PyInfVoc is an Online Latent Dirichlet Allocation with Infinite Vocabulary topic modeling package based on Variational Bayesian learning approach under online settings, developed by the Cloud Computing Research Team in [University of Maryland, College Park] (http://www.umd.edu). You may find more details about this project on our paper [Online Latent Dirichlet Allocation with Infinite Vocabulary] (http://kzhai.github.io/paper/2013_icml.pdf) appeared in ICML 2013.
Please download the latest version from our GitHub repository.
Please send any bugs of problems to Ke Zhai ([email protected]).
This package depends on many external python libraries, such as numpy, scipy and nltk. After downloading the source code packages, unzip the datasets to the 'input' directory. The package includes a few fundamental datasets --- ap, de-news and 20-newsgroup datasets.

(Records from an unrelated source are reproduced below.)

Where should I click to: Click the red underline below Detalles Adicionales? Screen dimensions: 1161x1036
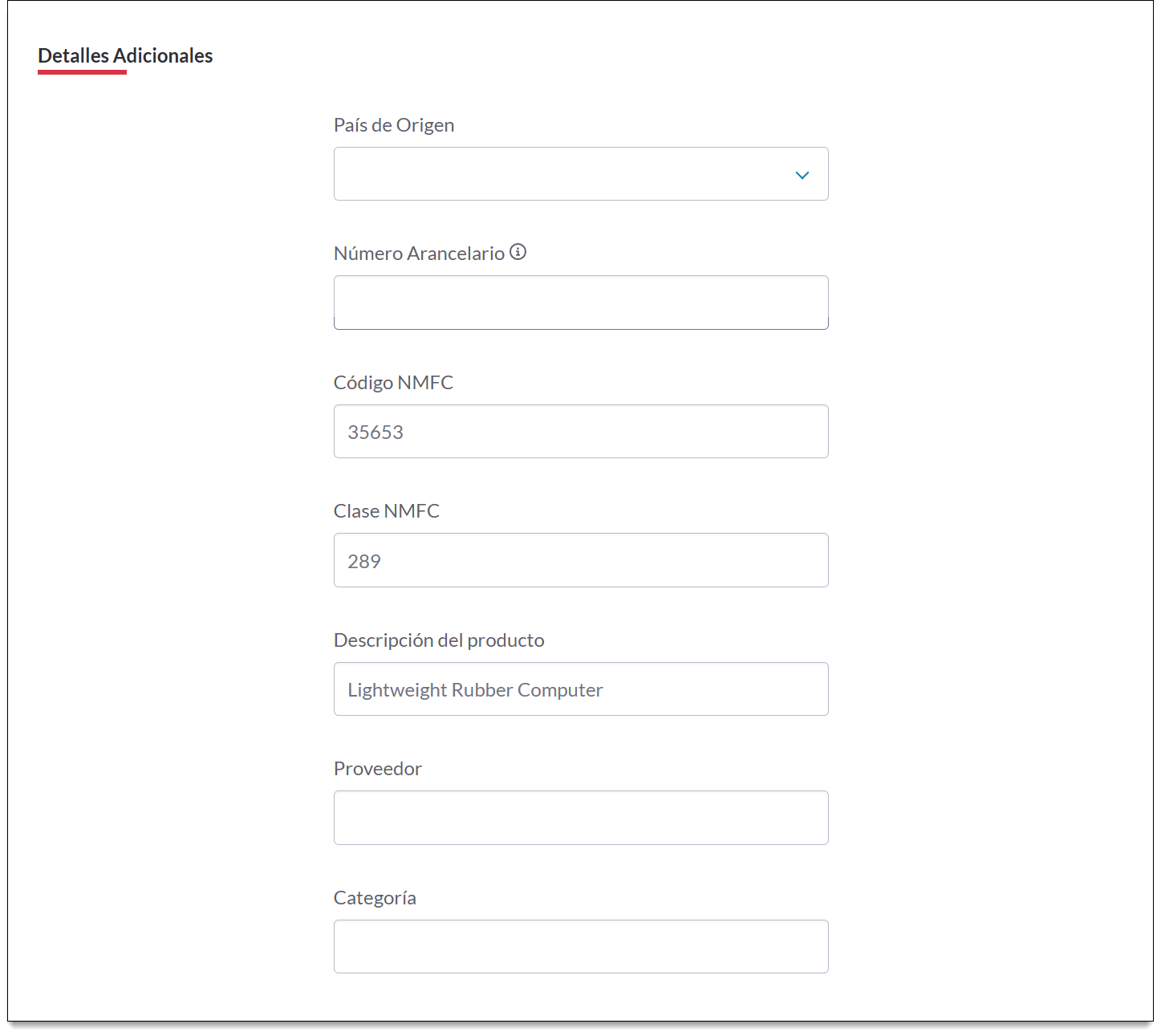point(82,72)
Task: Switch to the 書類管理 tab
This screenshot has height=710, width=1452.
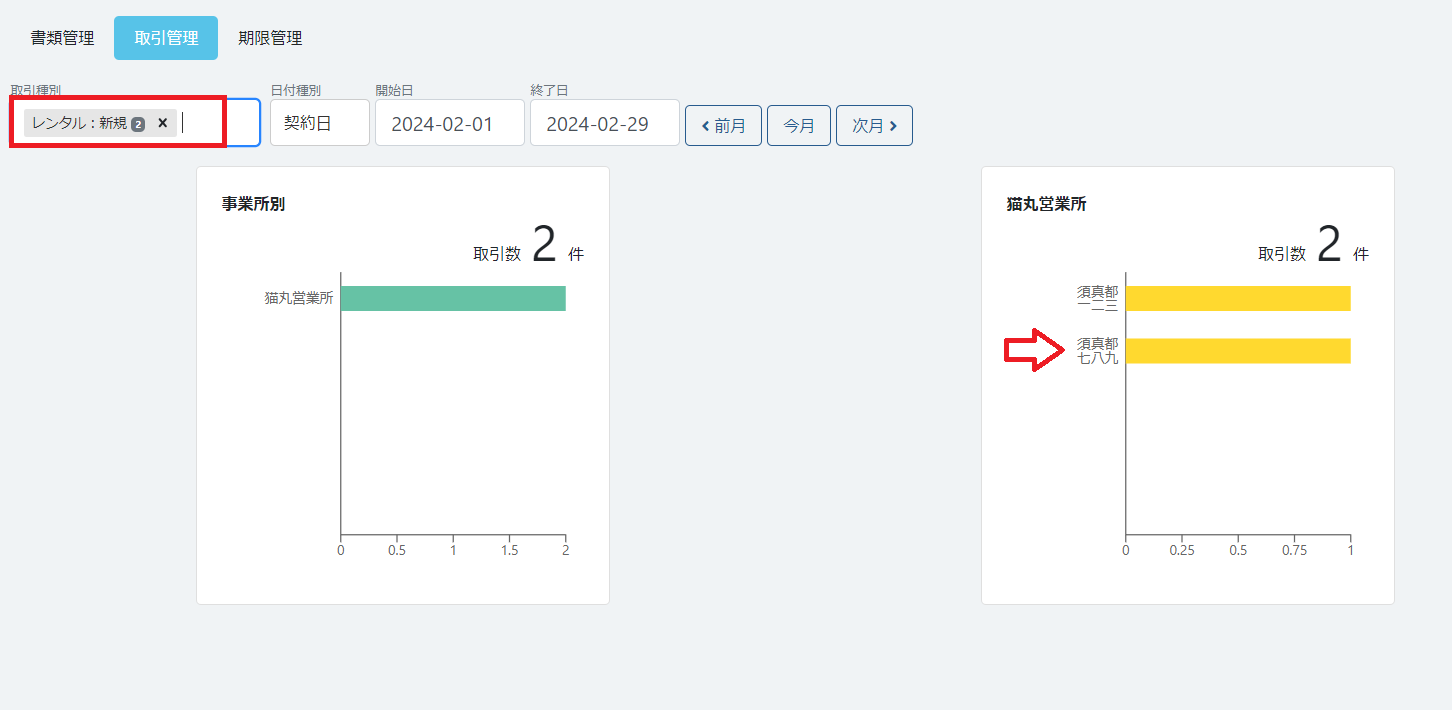Action: click(62, 38)
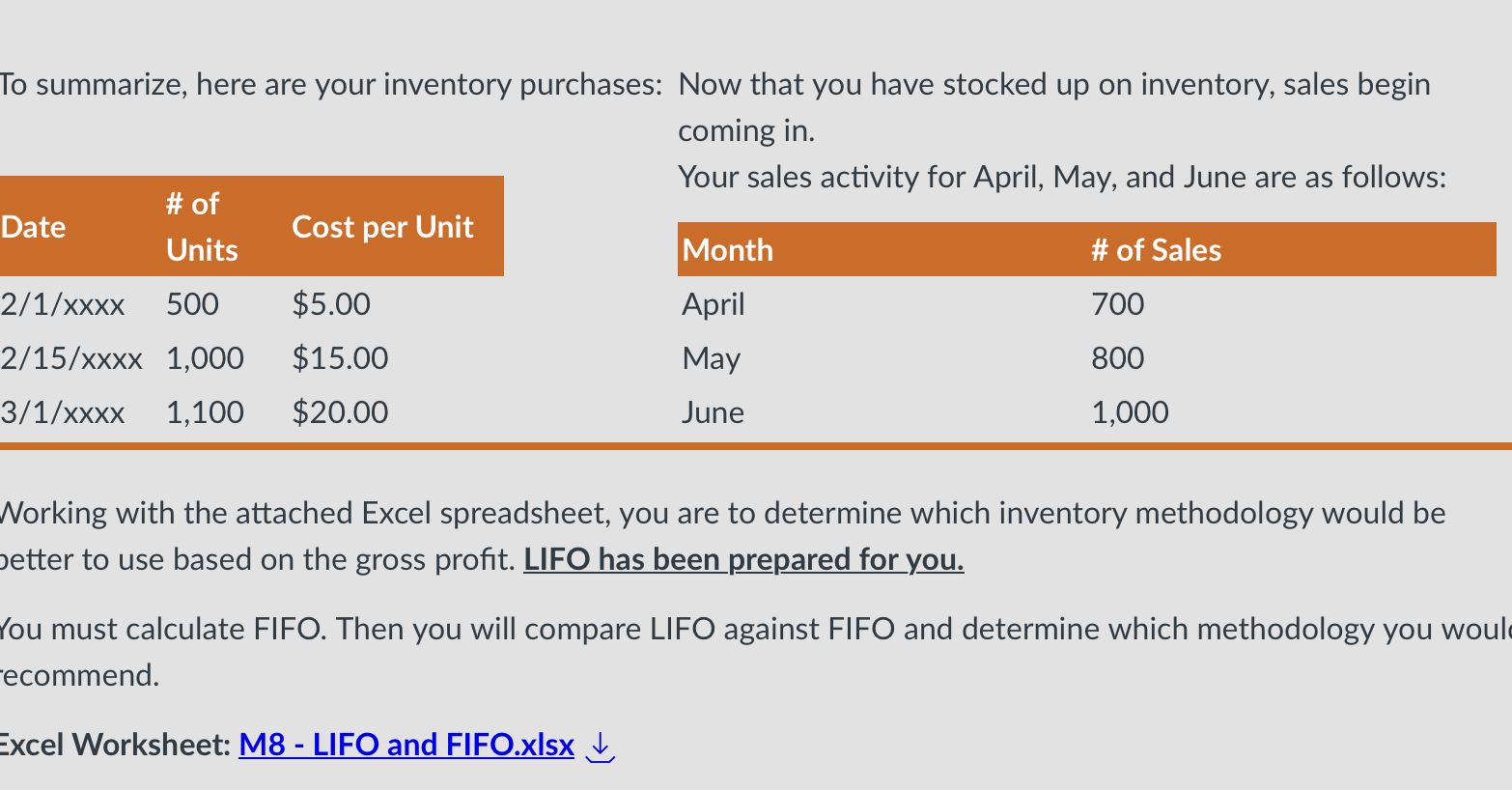Screen dimensions: 1512x790
Task: Click the download arrow icon beside the xlsx file
Action: coord(601,747)
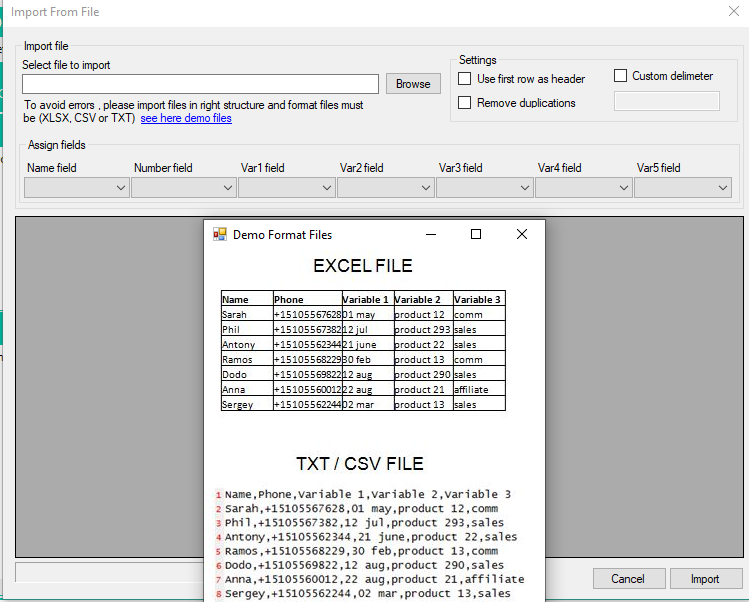Open the 'see here demo files' link
Screen dimensions: 749x602
click(186, 118)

Assume the PyInfVoc package is downloaded under directory $PROJECT_SPACE/src/
, i.e.,
$PROJECT_SPACE/src/PyInfVoc
To prepare the example dataset,
tar zxvf de-news.tar.gz
To launch PyInfVoc, first redirect to the directory of PyInfVoc source code,
cd $PROJECT_SPACE/src/PyInfVoc
and run the following command on example dataset,
python -m launch_train --input_directory=./de-news/ --output_directory=./ --truncation_level=4000 --number_of_topics=10 --number_of_documents=9800 --training_iterations=100 --vocab_prune_interval=10 --batch_size=98 --alpha_beta=100
The generic argument to run PyLDA is
python -m launch_train --input_directory=$INPUT_DIRECTORY/$CORPUS_NAME --output_directory=$OUTPUT_DIRECTORY --number_of_topics=$NUMBER_OF_TOPICS --number_of_documents=$NUMBER_OF_DOCUMENTS --training_iterations=$TRAINING_ITERATIONS --batch_size=$BATCH_SIZE
You should be able to find the output at directory $OUTPUT_DIRECTORY/$CORPUS_NAME
.
Under any circumstances, you may also get help information and usage hints by running the following command
python -m launch_train --help